Segment Start: RECORD EXTRACTS
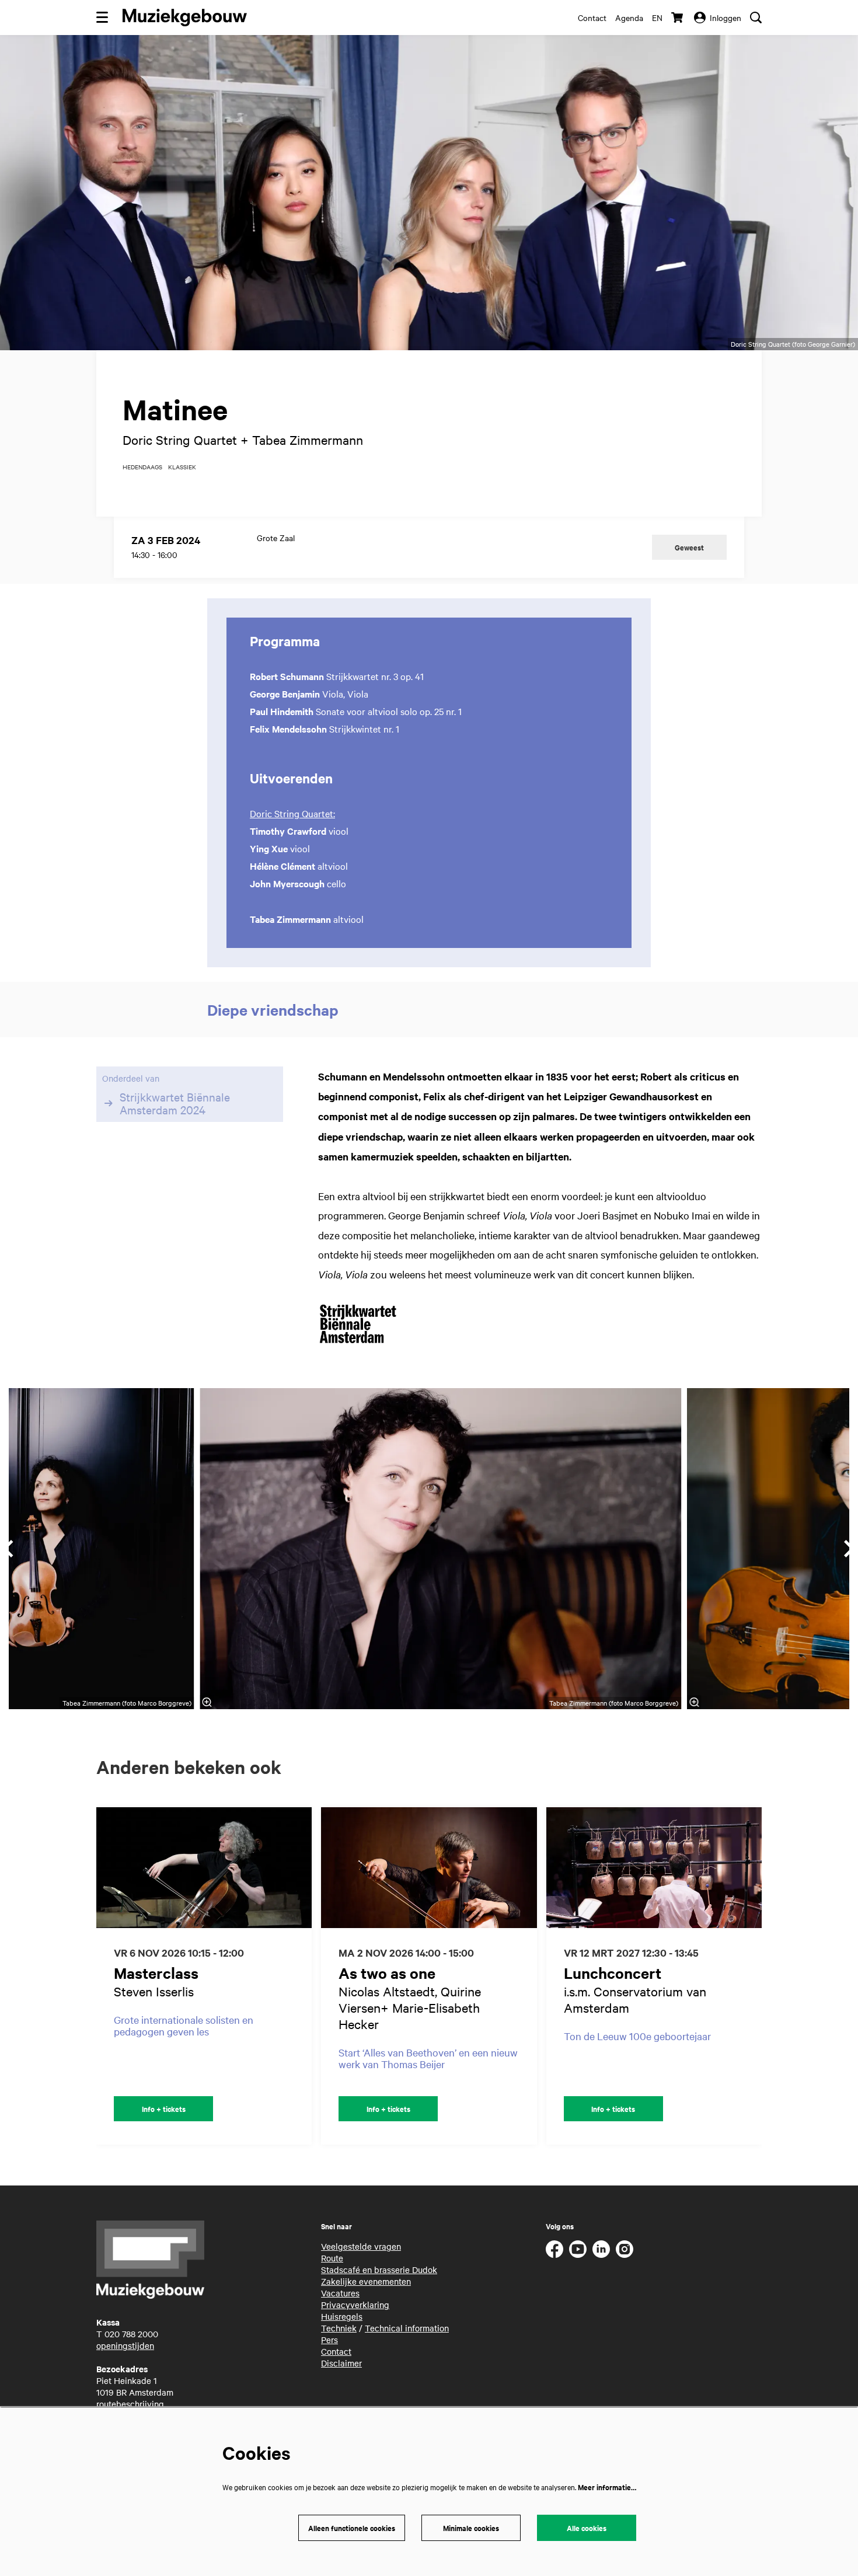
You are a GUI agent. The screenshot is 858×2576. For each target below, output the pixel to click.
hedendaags (142, 466)
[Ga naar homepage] (185, 17)
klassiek (182, 466)
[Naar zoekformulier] (756, 17)
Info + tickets (164, 2108)
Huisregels (341, 2316)
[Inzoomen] (207, 1702)
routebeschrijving (130, 2404)
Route (332, 2258)
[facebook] (554, 2249)
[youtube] (578, 2249)
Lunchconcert (612, 1972)
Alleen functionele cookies (351, 2527)
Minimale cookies (471, 2527)
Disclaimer (341, 2363)
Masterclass (156, 1972)
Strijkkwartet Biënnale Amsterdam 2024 (175, 1103)
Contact (592, 17)
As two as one (387, 1972)
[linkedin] (601, 2249)
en (657, 17)
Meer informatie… (607, 2487)
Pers (329, 2339)
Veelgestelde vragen (361, 2246)
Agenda (629, 17)
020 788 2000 (131, 2334)
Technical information (407, 2328)
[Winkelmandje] (678, 17)
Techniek (339, 2328)
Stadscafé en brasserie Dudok (379, 2269)
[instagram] (624, 2249)
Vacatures (340, 2293)
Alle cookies (586, 2527)
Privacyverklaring (355, 2304)
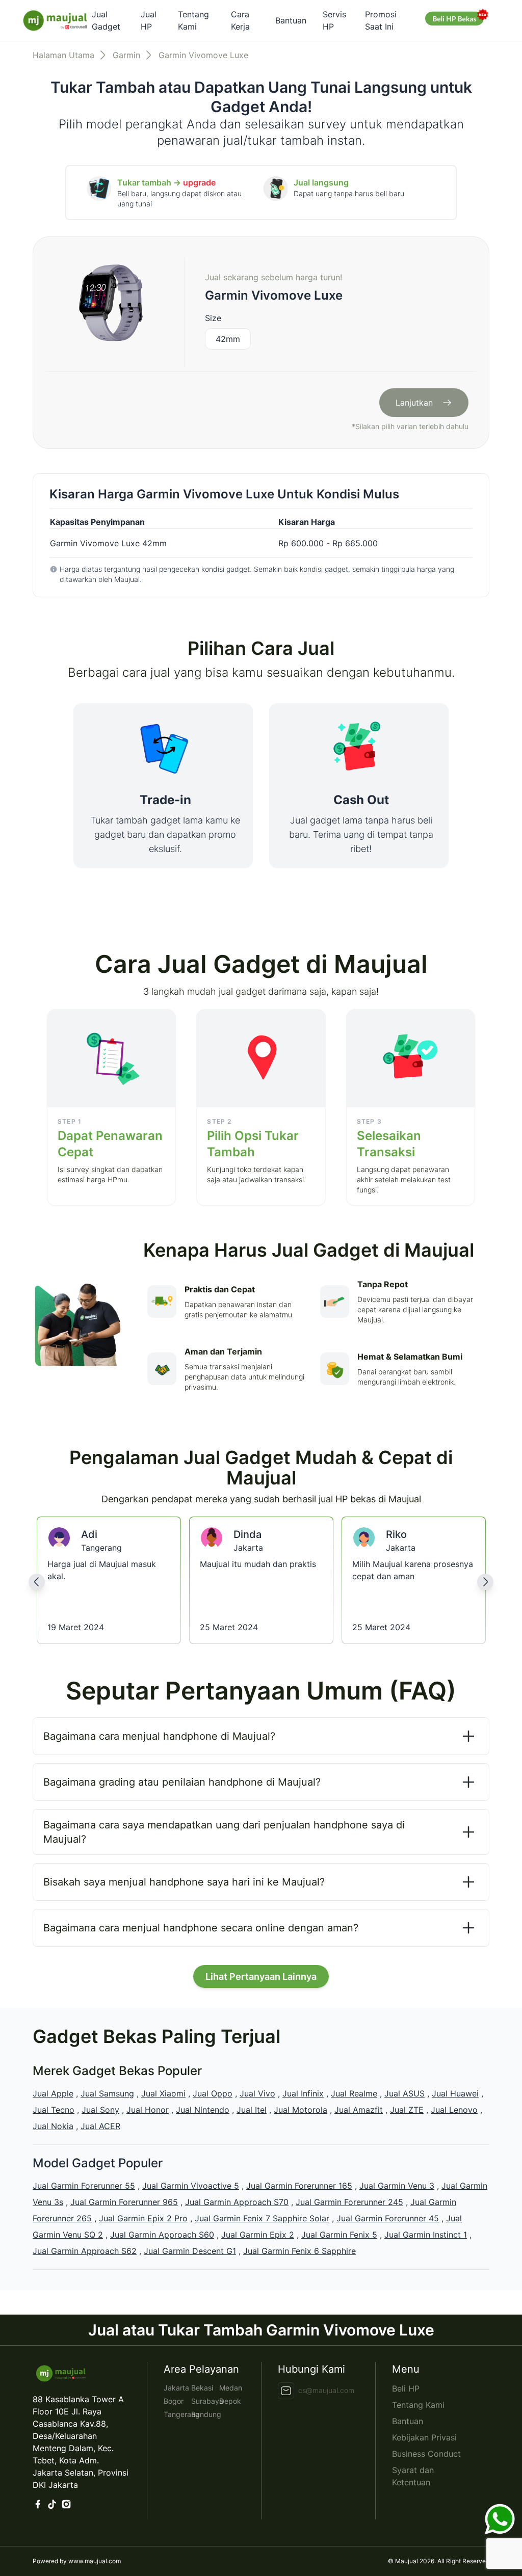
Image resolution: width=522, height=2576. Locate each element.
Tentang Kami (193, 20)
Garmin (126, 55)
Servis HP (334, 20)
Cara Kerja (240, 20)
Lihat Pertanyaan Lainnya (261, 1976)
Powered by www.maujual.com (77, 2561)
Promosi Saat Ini (381, 20)
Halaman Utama (63, 55)
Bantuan (290, 20)
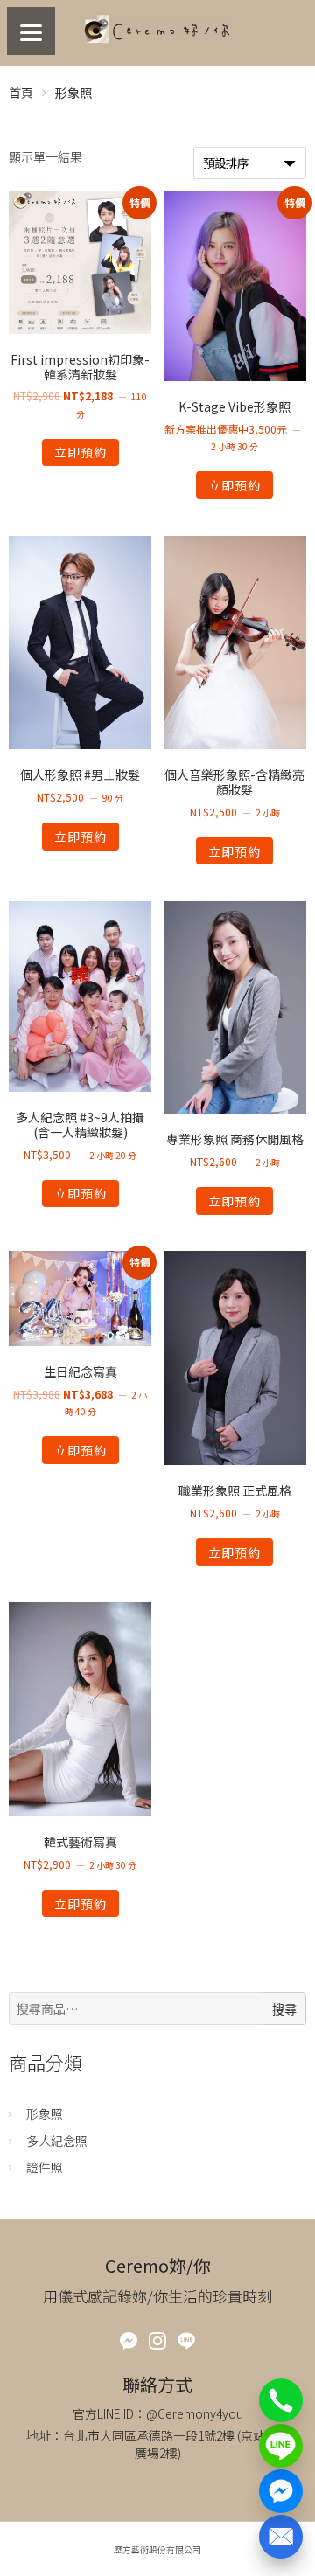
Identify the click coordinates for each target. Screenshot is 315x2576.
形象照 (44, 2113)
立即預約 (80, 452)
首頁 (21, 92)
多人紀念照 (57, 2140)
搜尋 (284, 2010)
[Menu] (31, 31)
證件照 (44, 2167)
Segment End: RECORD EXTRACTS
:: WHAT NEEDS TO BE DONE ::
Begin with the line that has "Vacatures (340, 2293)" and continue to the last line of the entries, printing each line exactly and nothing else; include both ends and skip the pictures.

:: RESULT OF THIS TASK ::
Vacatures (340, 2293)
Alle cookies (586, 2527)
Privacyverklaring (355, 2304)
Image resolution: width=522, height=2576. Locate each element.
Tentang Kami (193, 20)
Garmin (126, 55)
Servis HP (334, 20)
Cara Kerja (240, 20)
Lihat Pertanyaan Lainnya (261, 1976)
Powered by www.maujual.com (77, 2561)
Promosi Saat Ini (381, 20)
Halaman Utama (63, 55)
Bantuan (290, 20)
Identify the click coordinates for each target. Screenshot is 315x2576.
形象照 (44, 2113)
立即預約 (80, 452)
首頁 (21, 92)
多人紀念照 (57, 2140)
搜尋 (284, 2010)
[Menu] (31, 31)
證件照 (44, 2167)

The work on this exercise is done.